Al foco de Ordizia, que a la hora de escribir estas líneas alcanza 58 positivos, se suma el de Tutera, con 23 contagios. Ambos casos tienen un elemento común que nos da la medida de por dónde va a derrotar la peste en esta etapa: el origen está en actividades de carácter social o, directamente, de ocio.

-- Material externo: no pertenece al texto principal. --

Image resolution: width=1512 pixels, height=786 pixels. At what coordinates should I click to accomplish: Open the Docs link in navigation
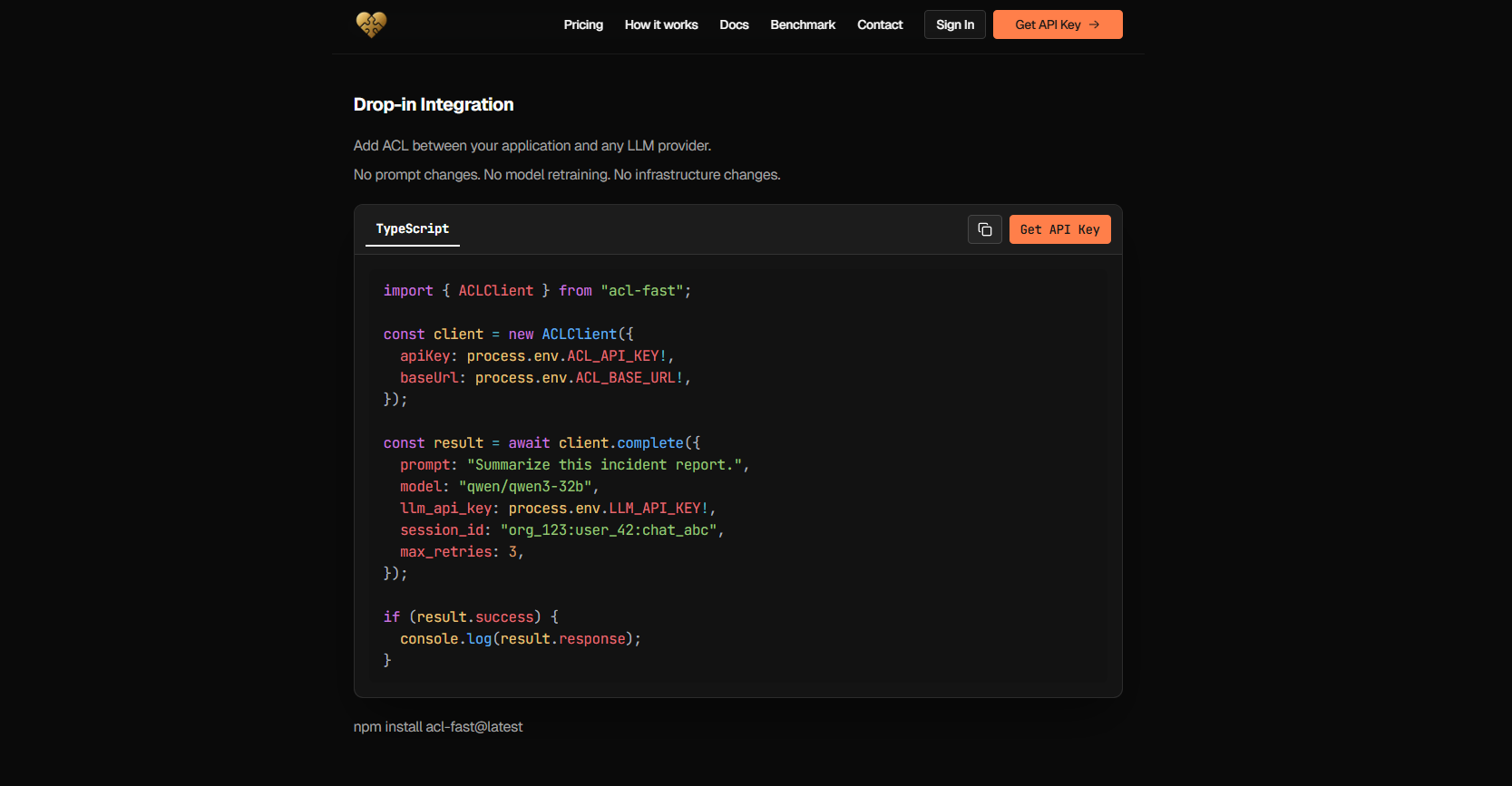click(x=734, y=24)
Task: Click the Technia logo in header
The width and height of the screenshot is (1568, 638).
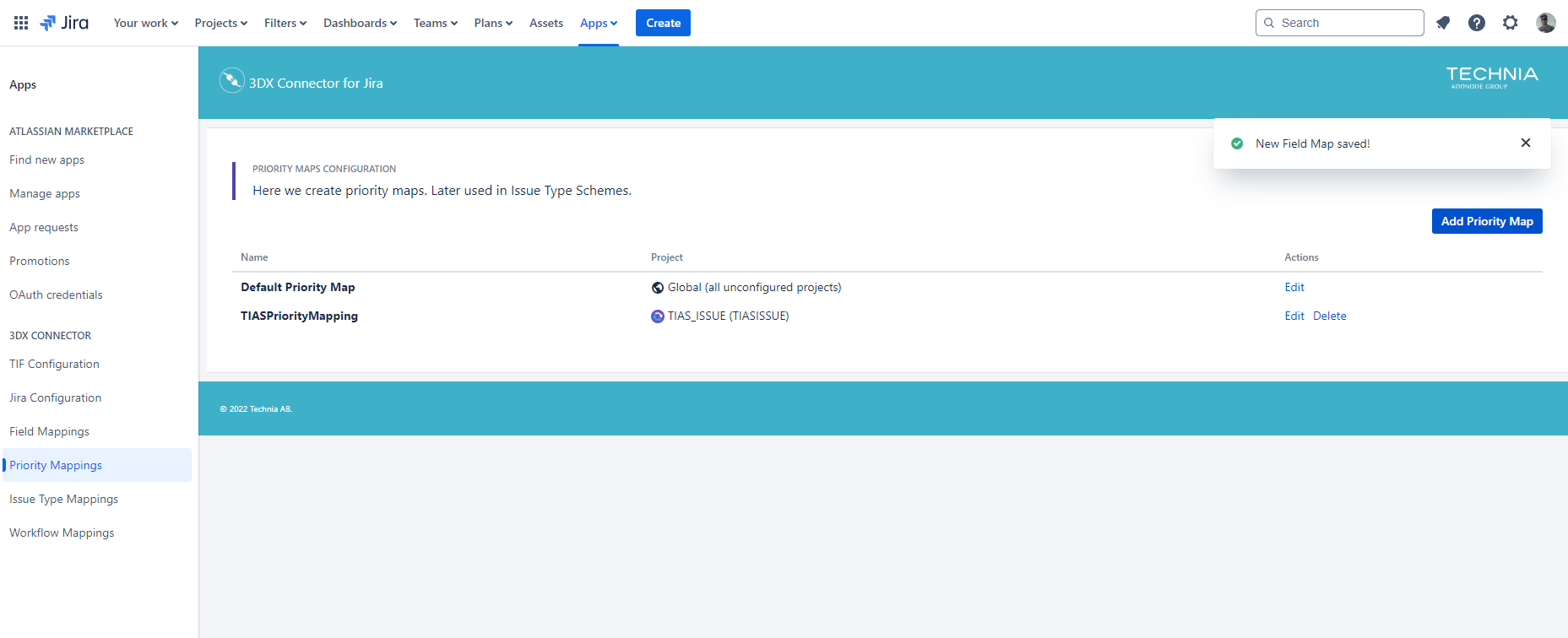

Y ahí ya pueden rascarse la cabeza y enarcar las cejas los profetas del apocalipsis que señalaban a las malvadas patronales y sus esbirros de los gobiernos neoliberales como causantes de infecciones masivas. Por descontado que no es descartable que el bicho se cebe en lugares de currele —ahí tenemos Lleida—, pero de momento, los episodios que nos tienen con las piernas temblorosas en Hego Euskal Herria han sido consecuencia, dicho en plata, de las ganas de mambo del personal unidas a una cachaza del nueve largo. ¿Mascarillas? ¿Distancia? ¿Higiene? Yo quiero marcha, marcha…

Vale esto último de forma especial para el brote de Ordizia, convenientemente extendido por el Goiherri y más allá. Cabe preguntar a los dicharacheros integrantes del equipo paramédico habitual de qué modo podría haberse evitado. ¿Manteniendo el confinamiento por los siglos de los siglos, todos en casa y con la pata quebrada? No espero respuesta. Y menos, en medio de las celebraciones de los cuantopeormejoristas. Ni disimulan.